* WHAT YOU SHOULD DO *
Return each line below that contains the word "perform".
─── SUPPLIED ENTRIES
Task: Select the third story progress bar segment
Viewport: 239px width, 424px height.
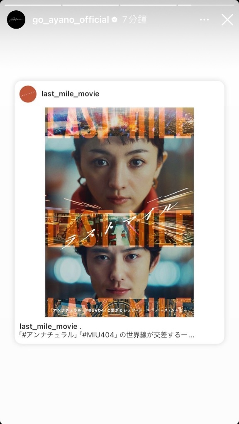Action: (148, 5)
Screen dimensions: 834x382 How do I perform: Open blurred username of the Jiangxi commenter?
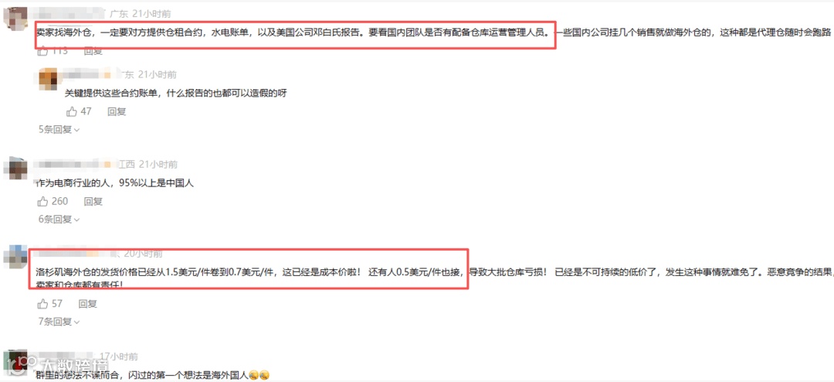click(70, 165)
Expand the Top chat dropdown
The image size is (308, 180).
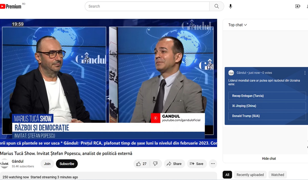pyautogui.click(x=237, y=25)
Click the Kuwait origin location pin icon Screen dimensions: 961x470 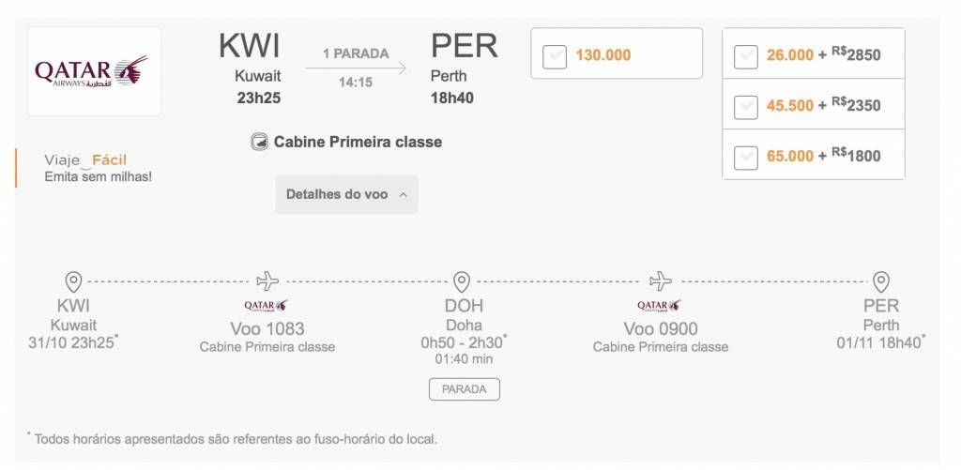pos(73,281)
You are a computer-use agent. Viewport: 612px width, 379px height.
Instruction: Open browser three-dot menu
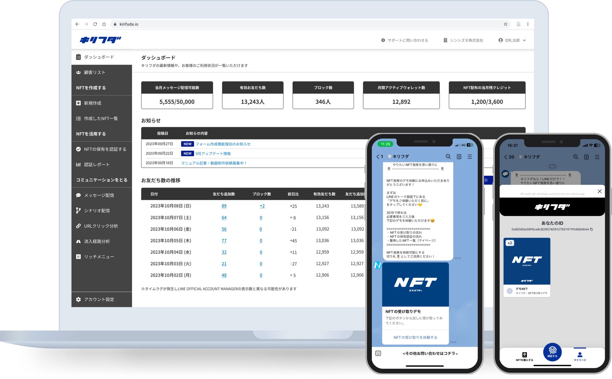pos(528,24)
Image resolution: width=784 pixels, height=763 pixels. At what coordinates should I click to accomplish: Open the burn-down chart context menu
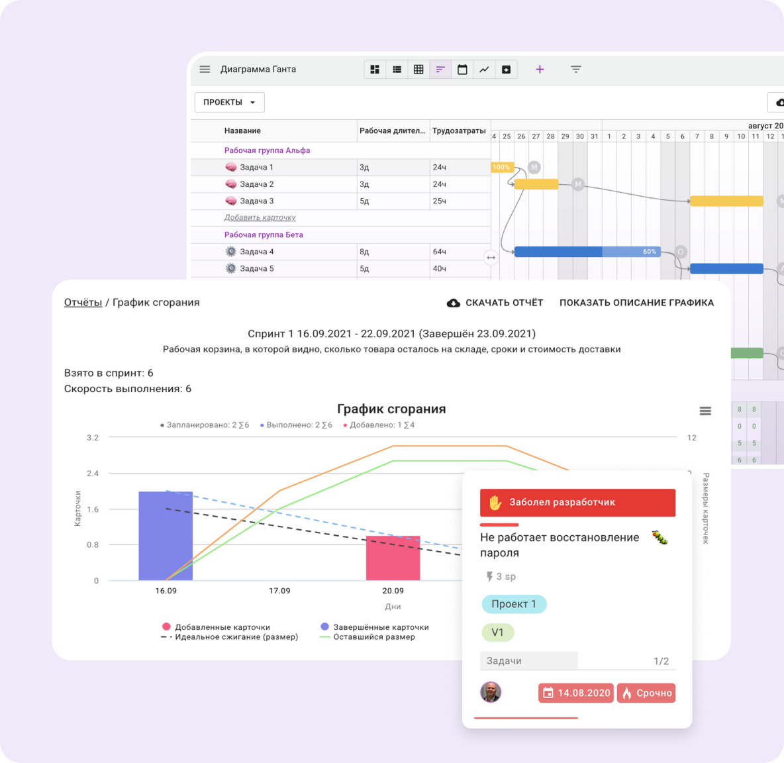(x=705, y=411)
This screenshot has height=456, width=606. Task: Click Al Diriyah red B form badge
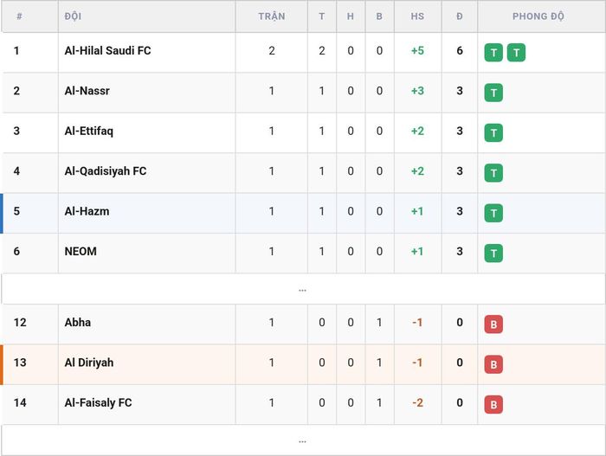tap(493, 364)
──────
─── SUPPLIED ENTRIES
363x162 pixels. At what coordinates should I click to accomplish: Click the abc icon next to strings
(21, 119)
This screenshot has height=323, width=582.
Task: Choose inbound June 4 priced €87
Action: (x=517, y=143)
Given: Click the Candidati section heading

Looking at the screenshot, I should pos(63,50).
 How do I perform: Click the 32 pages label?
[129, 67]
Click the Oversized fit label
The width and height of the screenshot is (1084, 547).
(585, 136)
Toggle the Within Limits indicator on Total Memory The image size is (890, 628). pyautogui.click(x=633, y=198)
──────
* TASK ANSWER *
Screen dimensions: 834x382 How do I perform: Open blurred username of the Jiangxi commenter?
 How do I perform: Click the 32 pages label?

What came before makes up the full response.